The International Committee of the Red Cross announced Saturday the beginning of the second day of the prisoner exchange process between the Yemeni government and the Huthi insurgency, the result of negotiations with the Saudi and Omani delegation that arrived in the country last weekend, which marked a turning point in the bloody war that has been ravaging the country for a decade.
»We started the second day of the operation to transfer detainees,» the ICRC made known on its Twitter account. At the moment, two ICRC planes have already landed in Yemen’s capital, Sana’a, with 60 released detainees, while a plane with 20 detainees on board is approaching the Saudi capital, Riyadh.
On Friday, a first flight with 125 people left Aden, the seat of Yemen’s recognized government, for Sana’a, under insurgent control, while a further 35 people flew the other way. Shortly after, another 124 people were flown from Aden to Sana’a and 34 in the opposite direction.
The prisoner exchange, which involves the exchange of approximately 900 people, began yesterday, several days late and following an agreement reached on March 20 in the Swiss capital, Bern, at a meeting co-chaired by the ICRC and the office of the UN Secretary General’s special envoy for Yemen, Hans Grundberg.

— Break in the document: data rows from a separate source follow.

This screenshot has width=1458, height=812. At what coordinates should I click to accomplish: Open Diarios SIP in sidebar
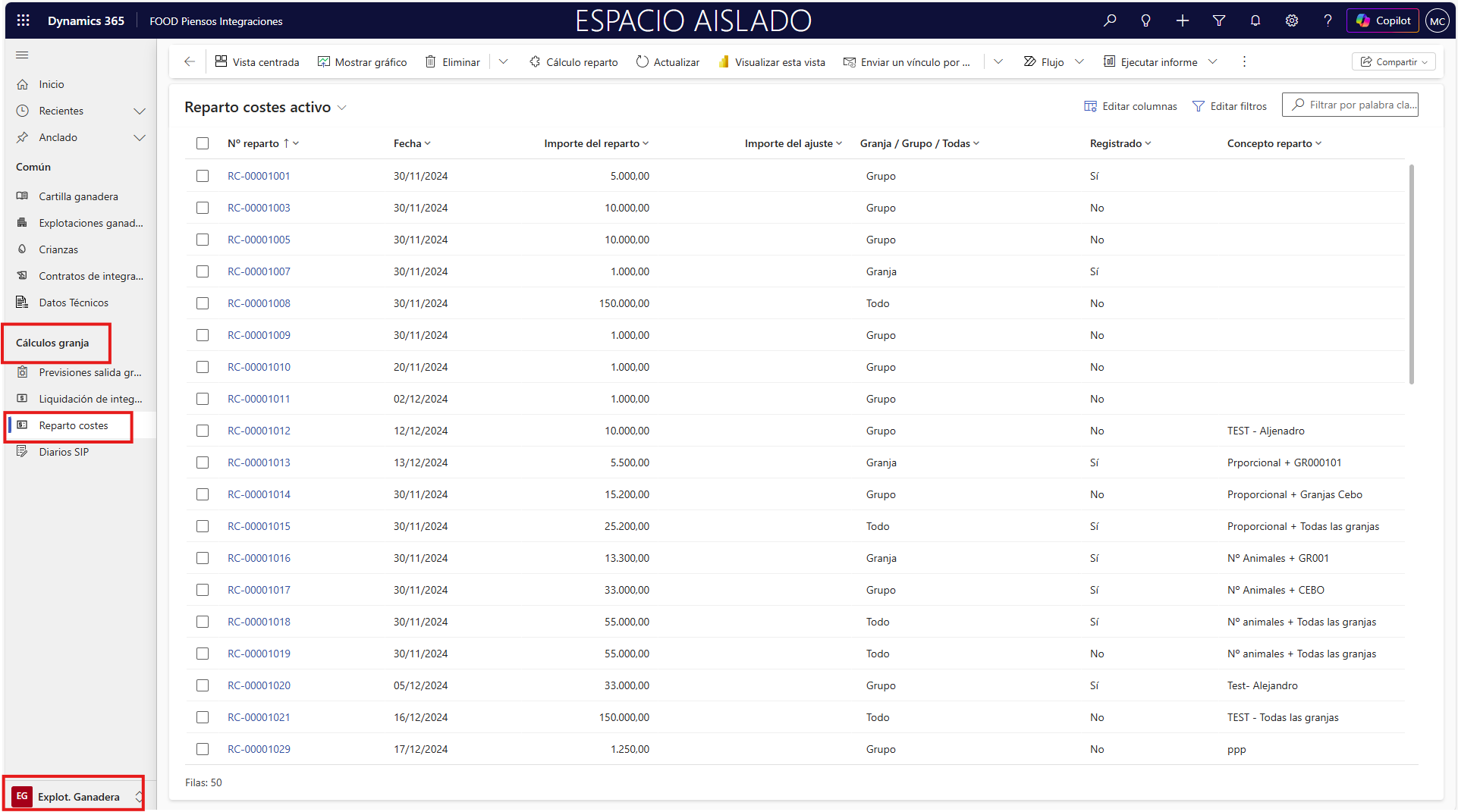click(64, 452)
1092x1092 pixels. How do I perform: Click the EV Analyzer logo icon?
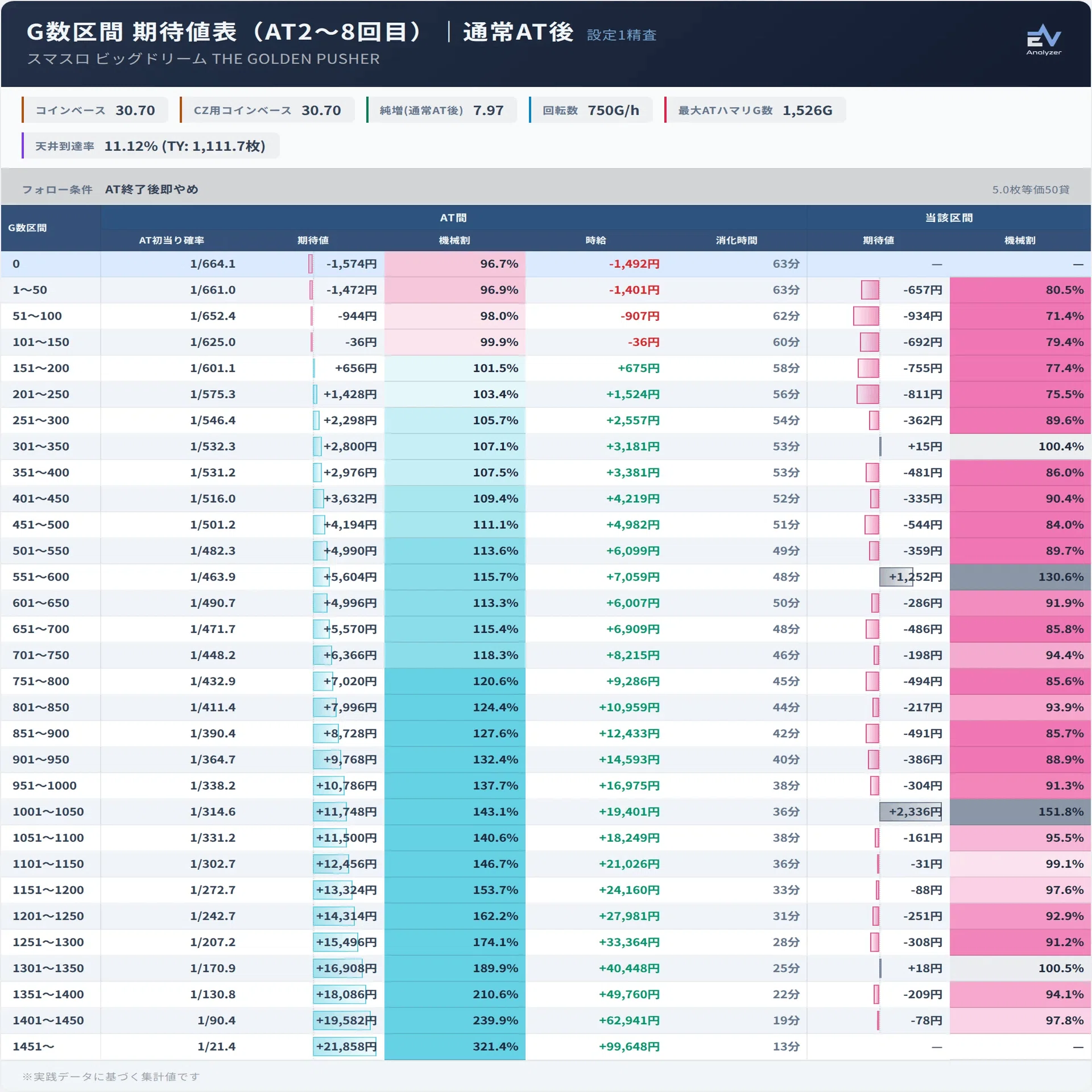1044,39

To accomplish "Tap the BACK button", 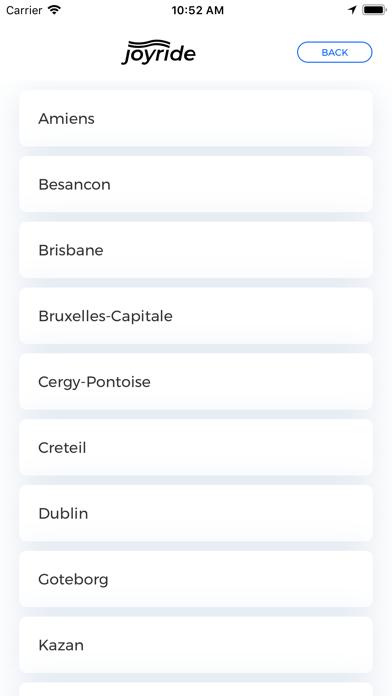I will point(334,52).
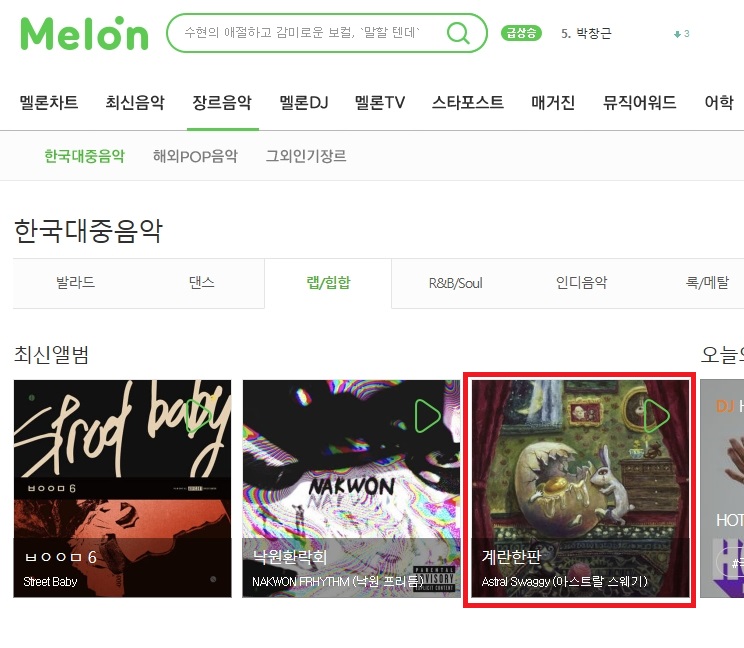The height and width of the screenshot is (648, 744).
Task: Click the 급상승 trending badge
Action: [521, 33]
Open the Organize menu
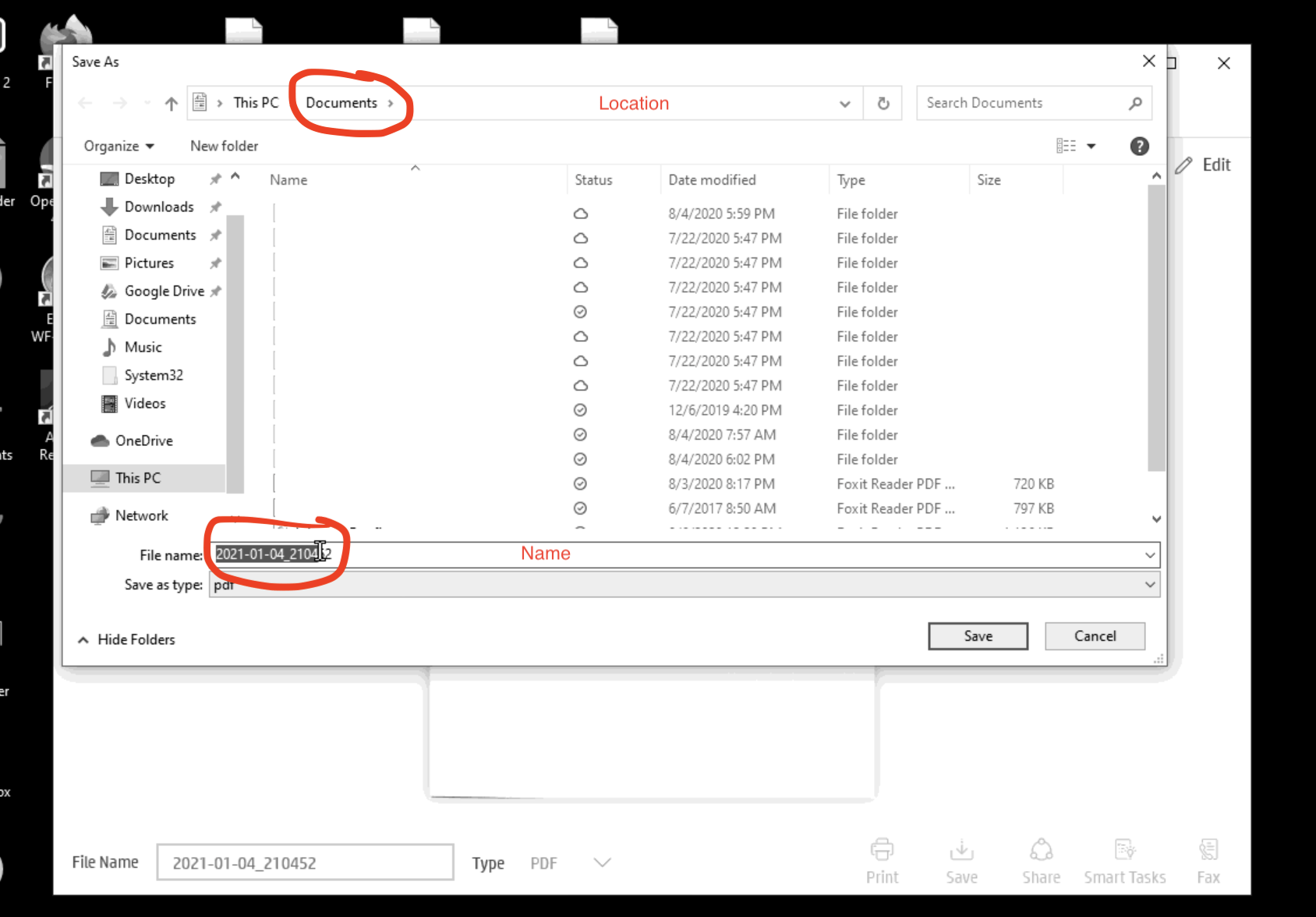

The war in Yemen has plunged what was once one of the world’s poorest countries into the worst humanitarian catastrophe in the world today, according to the United Nations. More than 21 million Yemenis – two-thirds of the population – will need humanitarian aid this year, and 17 million of them will have to receive it urgently to survive.
The conflict has left almost 380,000 people dead – more than 85,000 of them children – either from the fighting or from hunger and disease, to which must be added four million displaced persons, according to UN agencies.